··· Provided entries

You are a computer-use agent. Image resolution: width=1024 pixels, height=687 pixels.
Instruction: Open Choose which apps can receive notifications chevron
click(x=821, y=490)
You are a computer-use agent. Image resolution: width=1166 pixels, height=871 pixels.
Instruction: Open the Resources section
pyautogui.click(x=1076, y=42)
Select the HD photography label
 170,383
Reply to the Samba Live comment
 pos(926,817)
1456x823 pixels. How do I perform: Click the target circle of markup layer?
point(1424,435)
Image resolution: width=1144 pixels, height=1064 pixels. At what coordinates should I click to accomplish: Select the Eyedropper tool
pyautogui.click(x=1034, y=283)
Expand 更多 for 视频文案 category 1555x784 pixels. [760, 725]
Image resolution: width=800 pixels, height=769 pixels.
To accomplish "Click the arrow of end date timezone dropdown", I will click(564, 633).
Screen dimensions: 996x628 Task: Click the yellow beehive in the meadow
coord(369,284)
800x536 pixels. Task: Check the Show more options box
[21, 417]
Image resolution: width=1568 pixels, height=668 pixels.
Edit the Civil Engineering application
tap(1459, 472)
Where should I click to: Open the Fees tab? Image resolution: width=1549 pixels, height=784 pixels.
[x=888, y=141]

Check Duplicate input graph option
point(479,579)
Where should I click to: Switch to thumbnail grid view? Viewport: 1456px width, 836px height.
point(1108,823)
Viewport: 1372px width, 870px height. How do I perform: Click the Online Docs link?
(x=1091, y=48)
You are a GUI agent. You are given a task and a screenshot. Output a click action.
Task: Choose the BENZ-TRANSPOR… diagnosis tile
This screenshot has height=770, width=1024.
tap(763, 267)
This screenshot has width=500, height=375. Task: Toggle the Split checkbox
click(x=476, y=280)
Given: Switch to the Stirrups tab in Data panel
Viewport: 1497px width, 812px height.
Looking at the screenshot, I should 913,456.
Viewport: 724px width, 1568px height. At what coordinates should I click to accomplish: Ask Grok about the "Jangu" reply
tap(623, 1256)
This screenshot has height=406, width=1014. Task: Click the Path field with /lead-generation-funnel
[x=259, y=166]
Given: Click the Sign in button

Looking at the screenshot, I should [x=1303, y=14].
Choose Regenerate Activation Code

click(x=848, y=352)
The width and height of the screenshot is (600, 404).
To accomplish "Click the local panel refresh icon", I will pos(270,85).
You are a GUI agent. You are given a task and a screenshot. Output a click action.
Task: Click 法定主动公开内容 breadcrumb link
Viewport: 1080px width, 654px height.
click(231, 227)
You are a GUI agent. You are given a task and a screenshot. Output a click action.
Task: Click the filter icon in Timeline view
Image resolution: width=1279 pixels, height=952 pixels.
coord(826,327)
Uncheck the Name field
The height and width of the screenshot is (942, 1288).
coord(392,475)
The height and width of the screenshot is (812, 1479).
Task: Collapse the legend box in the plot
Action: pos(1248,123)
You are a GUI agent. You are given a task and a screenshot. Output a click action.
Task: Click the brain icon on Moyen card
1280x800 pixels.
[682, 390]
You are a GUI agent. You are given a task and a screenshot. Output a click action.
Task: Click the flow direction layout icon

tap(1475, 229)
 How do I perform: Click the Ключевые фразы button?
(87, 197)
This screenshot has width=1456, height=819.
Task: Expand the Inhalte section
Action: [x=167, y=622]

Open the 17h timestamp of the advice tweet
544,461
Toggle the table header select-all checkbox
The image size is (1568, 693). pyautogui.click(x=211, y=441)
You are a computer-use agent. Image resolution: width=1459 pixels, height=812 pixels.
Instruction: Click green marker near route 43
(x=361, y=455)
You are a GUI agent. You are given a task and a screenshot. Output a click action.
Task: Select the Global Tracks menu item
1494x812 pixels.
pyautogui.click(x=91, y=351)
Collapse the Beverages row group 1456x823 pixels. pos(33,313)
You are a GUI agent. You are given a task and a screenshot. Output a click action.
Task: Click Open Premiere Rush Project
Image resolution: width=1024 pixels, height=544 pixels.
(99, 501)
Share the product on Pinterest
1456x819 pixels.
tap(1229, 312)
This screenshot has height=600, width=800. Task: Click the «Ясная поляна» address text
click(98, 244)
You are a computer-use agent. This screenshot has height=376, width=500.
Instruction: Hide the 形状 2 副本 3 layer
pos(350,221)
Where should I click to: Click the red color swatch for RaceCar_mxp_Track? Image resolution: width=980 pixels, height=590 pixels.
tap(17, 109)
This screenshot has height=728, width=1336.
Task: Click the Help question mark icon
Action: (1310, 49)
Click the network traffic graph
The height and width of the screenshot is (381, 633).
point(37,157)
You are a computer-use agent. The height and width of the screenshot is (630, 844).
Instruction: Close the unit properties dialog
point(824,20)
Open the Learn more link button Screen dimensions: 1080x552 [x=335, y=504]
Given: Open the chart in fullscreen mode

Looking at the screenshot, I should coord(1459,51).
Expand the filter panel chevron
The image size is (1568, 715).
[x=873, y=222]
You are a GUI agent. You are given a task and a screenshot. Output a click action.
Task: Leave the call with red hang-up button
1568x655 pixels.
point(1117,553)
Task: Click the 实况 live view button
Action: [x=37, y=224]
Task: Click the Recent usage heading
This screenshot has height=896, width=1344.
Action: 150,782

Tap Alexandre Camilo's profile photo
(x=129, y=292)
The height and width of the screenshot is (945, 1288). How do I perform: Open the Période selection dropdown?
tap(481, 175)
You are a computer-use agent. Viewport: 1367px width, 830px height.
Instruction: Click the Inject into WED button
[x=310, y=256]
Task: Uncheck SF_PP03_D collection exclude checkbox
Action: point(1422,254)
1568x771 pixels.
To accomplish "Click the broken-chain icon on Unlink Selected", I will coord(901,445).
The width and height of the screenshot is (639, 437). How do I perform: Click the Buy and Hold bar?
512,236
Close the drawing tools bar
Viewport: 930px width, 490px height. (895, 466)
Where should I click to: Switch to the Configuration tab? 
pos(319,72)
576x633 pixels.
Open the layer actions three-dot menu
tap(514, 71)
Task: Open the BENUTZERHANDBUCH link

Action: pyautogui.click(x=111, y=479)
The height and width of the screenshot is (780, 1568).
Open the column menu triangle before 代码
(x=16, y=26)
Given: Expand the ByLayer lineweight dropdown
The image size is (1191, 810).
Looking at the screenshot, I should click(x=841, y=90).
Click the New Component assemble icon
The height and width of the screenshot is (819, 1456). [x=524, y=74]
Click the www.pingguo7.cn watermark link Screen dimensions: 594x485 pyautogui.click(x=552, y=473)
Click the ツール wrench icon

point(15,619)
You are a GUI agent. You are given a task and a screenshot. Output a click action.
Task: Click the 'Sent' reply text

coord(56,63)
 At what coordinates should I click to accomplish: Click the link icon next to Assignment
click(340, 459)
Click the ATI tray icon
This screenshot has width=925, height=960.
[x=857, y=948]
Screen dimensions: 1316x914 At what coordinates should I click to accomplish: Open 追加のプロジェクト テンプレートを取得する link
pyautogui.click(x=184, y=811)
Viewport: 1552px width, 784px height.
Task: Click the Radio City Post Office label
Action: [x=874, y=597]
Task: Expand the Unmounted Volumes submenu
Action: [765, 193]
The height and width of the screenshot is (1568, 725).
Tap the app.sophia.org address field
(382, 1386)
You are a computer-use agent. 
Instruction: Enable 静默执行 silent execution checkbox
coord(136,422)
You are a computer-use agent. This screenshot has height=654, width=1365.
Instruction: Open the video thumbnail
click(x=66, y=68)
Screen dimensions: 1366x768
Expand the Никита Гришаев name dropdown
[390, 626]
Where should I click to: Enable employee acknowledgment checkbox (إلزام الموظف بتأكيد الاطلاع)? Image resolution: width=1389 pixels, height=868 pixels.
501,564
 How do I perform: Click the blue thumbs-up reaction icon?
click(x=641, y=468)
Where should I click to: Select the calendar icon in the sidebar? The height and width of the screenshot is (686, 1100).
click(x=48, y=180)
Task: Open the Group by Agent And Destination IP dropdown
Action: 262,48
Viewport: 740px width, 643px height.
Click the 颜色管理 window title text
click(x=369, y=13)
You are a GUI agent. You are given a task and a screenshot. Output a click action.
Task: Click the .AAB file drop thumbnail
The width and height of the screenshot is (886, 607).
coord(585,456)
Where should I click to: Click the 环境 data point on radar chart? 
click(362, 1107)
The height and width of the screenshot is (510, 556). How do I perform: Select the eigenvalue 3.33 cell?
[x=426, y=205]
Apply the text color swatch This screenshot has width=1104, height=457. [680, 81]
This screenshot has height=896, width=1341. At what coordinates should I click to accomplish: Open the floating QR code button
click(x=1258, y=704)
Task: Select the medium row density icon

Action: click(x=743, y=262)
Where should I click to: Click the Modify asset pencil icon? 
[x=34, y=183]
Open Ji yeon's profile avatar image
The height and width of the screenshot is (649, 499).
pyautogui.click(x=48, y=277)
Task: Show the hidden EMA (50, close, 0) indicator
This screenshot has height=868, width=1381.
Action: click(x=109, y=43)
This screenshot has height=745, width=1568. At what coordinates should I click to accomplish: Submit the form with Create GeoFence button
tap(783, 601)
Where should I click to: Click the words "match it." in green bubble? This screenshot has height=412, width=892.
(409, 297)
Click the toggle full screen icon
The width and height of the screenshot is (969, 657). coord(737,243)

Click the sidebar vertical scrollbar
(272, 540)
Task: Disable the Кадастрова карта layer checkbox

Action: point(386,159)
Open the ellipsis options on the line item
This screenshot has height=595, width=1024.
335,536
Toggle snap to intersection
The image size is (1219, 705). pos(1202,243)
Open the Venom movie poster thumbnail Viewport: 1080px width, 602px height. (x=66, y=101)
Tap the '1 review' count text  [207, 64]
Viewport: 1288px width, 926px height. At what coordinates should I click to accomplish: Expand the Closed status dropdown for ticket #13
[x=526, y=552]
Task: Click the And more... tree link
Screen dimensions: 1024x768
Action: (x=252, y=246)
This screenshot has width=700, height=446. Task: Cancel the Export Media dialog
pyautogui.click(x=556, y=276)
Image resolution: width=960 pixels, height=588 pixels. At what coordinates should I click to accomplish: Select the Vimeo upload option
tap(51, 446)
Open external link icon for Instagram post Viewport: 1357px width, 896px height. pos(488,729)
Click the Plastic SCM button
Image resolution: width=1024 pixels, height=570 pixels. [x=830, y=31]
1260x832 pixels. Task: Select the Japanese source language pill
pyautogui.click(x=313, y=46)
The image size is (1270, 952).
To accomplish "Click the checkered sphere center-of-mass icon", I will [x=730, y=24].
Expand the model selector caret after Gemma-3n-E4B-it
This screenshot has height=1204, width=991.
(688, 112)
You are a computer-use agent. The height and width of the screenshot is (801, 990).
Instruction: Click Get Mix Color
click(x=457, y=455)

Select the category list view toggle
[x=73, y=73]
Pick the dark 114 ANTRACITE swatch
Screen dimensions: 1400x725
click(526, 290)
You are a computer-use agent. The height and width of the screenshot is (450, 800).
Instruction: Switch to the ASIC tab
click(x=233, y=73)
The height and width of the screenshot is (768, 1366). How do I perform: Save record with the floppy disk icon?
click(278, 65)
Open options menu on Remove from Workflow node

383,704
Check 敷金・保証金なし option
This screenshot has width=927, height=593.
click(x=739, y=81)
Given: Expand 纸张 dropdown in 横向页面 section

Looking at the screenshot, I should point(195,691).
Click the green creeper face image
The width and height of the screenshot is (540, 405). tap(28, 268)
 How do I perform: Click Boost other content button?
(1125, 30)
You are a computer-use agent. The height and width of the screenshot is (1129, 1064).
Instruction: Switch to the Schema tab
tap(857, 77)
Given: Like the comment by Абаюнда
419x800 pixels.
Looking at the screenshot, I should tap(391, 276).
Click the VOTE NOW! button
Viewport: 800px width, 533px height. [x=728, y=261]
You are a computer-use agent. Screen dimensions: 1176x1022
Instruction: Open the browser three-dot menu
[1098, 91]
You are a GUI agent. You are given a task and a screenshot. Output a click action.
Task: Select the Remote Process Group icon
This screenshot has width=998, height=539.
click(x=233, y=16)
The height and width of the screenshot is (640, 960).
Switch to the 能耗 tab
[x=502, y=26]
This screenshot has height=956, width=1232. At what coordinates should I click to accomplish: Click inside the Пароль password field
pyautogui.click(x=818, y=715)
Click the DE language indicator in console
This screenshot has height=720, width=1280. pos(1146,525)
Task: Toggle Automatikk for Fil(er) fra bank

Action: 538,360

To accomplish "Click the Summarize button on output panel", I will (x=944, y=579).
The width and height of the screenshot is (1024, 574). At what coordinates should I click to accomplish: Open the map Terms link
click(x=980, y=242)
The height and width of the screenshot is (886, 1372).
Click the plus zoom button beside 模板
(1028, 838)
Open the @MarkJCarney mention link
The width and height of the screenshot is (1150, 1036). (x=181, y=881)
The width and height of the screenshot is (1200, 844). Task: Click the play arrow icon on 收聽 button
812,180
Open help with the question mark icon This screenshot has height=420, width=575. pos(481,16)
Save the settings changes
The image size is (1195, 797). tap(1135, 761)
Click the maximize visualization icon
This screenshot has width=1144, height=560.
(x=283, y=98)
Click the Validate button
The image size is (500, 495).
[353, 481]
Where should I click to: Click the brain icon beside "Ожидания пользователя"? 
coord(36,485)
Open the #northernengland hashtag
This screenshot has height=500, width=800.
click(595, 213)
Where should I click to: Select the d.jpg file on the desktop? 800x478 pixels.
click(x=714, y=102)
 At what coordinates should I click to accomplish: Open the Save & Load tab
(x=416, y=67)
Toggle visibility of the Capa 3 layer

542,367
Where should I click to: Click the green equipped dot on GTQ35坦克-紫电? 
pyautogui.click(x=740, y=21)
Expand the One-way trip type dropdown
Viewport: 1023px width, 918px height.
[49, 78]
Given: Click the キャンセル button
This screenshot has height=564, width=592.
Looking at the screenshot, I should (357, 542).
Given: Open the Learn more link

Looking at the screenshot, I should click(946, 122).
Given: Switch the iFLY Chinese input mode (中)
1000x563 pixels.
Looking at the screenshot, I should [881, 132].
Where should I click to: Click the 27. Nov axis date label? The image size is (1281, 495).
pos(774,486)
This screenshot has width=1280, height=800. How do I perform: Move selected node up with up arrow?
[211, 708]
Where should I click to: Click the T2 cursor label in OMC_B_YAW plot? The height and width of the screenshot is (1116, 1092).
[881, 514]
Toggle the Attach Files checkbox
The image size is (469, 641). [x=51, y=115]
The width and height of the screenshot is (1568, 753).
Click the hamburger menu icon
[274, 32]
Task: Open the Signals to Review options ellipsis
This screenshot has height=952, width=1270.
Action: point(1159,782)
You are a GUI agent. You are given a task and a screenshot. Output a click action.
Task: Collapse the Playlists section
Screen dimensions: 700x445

······

__Exercise directions__.
List every line of the records above that contains the string "pyautogui", matching case exactly.

__Final result__.
pyautogui.click(x=1076, y=42)
pyautogui.click(x=1034, y=283)
The image size is (1568, 693). pyautogui.click(x=211, y=441)
pyautogui.click(x=91, y=351)
Action: pyautogui.click(x=111, y=479)
Click the www.pingguo7.cn watermark link Screen dimensions: 594x485 pyautogui.click(x=552, y=473)
pyautogui.click(x=184, y=811)
pyautogui.click(x=48, y=277)
pyautogui.click(x=556, y=276)
pyautogui.click(x=313, y=46)
pyautogui.click(x=818, y=715)
pyautogui.click(x=740, y=21)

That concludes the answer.